When Royal Bank of Scotland floated 35 per cent of shares in insurer Direct Line (DLG) in October, demand was high. The offer was quickly oversubscribed and retail investors eventually snapped up shares worth £125m. But the success of the flotation shouldn't obscure Direct Line's weak trading prospects. The worry is that these are poor enough to wipe off the share price gains to date.

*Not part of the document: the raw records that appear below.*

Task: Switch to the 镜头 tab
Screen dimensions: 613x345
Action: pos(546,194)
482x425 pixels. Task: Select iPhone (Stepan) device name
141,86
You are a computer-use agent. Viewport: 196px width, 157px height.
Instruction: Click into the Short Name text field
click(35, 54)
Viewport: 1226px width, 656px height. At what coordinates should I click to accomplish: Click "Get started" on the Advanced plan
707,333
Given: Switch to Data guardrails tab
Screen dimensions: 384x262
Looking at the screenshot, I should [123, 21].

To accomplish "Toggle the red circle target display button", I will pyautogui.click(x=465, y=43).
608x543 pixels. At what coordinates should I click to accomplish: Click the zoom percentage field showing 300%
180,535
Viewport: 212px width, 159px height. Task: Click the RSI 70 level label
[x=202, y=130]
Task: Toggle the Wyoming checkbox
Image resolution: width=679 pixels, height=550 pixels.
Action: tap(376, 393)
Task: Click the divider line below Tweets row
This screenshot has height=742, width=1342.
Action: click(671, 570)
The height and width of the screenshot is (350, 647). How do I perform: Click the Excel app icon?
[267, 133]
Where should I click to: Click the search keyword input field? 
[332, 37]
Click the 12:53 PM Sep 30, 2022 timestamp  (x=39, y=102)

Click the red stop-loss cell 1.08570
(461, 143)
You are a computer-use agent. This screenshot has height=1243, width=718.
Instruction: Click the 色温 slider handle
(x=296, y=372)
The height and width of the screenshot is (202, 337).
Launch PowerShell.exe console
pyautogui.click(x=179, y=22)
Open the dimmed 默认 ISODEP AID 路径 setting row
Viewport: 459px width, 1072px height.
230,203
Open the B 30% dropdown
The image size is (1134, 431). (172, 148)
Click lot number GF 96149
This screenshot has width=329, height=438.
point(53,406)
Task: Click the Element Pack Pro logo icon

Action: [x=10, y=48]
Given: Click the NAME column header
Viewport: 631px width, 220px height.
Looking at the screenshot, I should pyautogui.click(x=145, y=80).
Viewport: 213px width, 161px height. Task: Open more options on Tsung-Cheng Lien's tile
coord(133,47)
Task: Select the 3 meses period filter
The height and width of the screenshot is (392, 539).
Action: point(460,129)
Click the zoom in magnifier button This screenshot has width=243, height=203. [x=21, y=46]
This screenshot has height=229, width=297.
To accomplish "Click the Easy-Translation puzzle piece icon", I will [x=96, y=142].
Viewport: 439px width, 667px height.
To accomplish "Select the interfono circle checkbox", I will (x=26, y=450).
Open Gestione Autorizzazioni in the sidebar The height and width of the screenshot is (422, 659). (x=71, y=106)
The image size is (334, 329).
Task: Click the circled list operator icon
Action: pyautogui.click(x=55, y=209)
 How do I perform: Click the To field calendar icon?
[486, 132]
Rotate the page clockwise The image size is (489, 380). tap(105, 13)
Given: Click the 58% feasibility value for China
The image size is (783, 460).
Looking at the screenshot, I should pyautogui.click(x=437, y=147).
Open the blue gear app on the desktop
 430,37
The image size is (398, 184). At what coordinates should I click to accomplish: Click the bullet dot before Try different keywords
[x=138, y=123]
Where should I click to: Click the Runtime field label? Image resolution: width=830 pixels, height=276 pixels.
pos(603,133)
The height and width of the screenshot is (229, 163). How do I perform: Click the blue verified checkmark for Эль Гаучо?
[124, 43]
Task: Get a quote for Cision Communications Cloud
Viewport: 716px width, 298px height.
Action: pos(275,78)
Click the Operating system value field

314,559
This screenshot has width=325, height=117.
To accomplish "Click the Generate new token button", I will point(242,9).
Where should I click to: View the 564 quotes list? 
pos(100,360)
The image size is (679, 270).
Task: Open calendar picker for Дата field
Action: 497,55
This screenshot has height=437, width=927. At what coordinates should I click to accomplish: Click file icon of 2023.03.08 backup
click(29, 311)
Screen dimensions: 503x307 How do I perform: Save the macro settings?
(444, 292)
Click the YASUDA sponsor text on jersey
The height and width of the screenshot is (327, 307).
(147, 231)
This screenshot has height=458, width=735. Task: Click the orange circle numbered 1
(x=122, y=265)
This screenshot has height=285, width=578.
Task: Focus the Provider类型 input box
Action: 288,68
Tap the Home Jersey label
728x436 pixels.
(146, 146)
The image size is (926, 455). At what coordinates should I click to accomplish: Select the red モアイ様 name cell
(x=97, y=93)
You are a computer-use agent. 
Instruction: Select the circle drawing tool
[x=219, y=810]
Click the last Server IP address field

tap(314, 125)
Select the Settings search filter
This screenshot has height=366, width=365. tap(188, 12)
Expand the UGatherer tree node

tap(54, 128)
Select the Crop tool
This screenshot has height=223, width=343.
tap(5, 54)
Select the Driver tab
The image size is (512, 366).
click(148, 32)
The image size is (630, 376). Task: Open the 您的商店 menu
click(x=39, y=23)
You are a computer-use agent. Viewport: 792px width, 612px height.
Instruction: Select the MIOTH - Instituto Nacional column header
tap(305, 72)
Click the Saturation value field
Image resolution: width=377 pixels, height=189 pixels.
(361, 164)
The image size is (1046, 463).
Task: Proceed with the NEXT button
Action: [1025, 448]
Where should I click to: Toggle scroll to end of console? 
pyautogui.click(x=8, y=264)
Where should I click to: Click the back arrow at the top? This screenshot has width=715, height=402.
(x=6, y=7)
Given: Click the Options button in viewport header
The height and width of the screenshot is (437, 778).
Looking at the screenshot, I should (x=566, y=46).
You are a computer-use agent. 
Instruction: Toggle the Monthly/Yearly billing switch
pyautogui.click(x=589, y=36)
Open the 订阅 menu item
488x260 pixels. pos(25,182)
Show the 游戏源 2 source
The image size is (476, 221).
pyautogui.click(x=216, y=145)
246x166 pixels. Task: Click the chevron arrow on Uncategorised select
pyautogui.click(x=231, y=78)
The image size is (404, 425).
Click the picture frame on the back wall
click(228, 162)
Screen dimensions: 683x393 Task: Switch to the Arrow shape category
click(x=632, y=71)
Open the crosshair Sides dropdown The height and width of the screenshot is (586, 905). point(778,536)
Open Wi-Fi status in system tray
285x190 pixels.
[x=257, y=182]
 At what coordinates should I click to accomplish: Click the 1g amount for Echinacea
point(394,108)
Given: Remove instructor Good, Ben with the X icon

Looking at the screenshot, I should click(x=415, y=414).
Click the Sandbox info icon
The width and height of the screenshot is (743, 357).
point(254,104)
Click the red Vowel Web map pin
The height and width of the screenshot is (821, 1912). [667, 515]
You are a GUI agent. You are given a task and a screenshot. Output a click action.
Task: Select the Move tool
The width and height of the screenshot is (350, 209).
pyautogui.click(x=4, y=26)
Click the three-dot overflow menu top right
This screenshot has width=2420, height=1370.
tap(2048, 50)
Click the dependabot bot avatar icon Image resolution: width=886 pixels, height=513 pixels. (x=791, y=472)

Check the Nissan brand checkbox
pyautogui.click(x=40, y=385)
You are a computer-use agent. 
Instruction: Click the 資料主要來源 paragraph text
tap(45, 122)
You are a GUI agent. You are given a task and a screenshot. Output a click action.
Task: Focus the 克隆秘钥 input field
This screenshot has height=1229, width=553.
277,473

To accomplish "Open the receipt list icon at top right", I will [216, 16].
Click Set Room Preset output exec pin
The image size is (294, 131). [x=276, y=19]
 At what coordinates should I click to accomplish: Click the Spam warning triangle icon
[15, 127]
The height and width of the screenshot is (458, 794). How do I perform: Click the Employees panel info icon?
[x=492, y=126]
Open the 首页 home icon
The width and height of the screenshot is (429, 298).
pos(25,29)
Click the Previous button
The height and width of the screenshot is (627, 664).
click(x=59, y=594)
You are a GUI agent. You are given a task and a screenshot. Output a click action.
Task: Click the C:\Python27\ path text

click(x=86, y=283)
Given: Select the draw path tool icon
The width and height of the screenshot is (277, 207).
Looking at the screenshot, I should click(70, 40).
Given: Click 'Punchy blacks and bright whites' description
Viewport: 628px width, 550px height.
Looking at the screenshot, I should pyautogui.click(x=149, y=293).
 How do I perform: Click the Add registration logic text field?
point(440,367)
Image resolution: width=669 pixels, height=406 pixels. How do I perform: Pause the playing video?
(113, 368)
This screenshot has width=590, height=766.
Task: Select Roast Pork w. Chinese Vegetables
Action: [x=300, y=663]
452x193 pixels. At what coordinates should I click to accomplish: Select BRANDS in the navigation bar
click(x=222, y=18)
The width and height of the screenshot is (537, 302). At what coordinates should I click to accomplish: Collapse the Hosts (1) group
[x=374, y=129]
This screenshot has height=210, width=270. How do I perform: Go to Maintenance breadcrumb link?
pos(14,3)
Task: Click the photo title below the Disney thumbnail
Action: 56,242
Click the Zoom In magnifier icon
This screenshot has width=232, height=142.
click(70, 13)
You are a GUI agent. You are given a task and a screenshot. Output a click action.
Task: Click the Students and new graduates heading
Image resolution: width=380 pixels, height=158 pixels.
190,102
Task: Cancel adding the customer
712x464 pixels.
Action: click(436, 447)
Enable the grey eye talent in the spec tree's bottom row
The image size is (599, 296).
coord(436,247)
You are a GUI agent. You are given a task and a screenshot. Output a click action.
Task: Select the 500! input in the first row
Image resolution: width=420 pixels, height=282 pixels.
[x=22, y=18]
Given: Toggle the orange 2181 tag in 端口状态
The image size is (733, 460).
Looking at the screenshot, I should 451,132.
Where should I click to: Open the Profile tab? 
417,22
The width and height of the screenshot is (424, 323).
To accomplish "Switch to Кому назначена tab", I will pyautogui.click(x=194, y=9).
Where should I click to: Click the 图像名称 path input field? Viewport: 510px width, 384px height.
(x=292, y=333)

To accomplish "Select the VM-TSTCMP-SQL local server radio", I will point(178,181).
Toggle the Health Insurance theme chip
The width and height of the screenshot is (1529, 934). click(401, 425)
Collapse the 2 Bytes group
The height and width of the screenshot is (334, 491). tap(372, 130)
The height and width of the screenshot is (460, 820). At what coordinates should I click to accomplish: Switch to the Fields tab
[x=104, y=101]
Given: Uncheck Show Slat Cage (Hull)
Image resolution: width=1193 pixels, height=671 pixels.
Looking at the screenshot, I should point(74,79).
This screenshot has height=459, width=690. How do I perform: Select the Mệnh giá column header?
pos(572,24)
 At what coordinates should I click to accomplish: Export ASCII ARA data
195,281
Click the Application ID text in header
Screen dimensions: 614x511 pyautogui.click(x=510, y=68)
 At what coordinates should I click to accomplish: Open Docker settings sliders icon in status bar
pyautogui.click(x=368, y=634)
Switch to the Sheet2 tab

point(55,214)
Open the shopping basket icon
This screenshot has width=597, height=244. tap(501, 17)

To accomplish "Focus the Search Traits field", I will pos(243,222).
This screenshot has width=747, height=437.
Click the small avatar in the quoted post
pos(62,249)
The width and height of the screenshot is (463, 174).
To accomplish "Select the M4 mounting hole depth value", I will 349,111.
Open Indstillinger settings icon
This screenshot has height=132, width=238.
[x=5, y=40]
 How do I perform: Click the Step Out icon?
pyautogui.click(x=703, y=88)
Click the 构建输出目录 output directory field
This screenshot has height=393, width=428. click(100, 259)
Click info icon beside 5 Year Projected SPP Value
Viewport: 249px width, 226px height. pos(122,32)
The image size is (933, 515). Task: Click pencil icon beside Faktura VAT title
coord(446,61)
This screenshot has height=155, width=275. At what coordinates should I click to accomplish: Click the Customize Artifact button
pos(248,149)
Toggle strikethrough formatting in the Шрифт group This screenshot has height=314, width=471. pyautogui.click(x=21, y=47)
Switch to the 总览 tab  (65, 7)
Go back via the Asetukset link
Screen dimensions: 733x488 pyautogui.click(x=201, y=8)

- Decent dividend prospects
- Significant cost-cutting potential
- Motor premium rates falling fast
- Uncertainty from competition probe
- Barely makes underwriting profits
- Share price boosted by technical factor
Direct Line's biggest business is motor cover, which generates 43 per cent of its gross premiums. But the UK motor market has been lossmaking for years. Accountancy firm Deloitte reckons that in 2010 in aggregate UK motor insurers generated a combined ratio of 120 per cent. In other words, they lost money - for every £100 of premium income they brought in, they paid £120 in claims. Insurers have been trying to rectify that lossmaking situation by boosting motor premium rates. According to the Office of Fair Trading (OFT), these rose 12 per cent in 2010 and 9 per cent in 2011. Such rate increases, says Deloitte, meant the sector's combined ratio had improved to a less painful 106 per cent in 2011. But fierce competition among insurers means that rates have slid since then. Price comparison site Moneysupermarket.com revealed that average UK motor rates slumped 10.6 per cent in the year to spring 2012, and that pressure looks set to persist.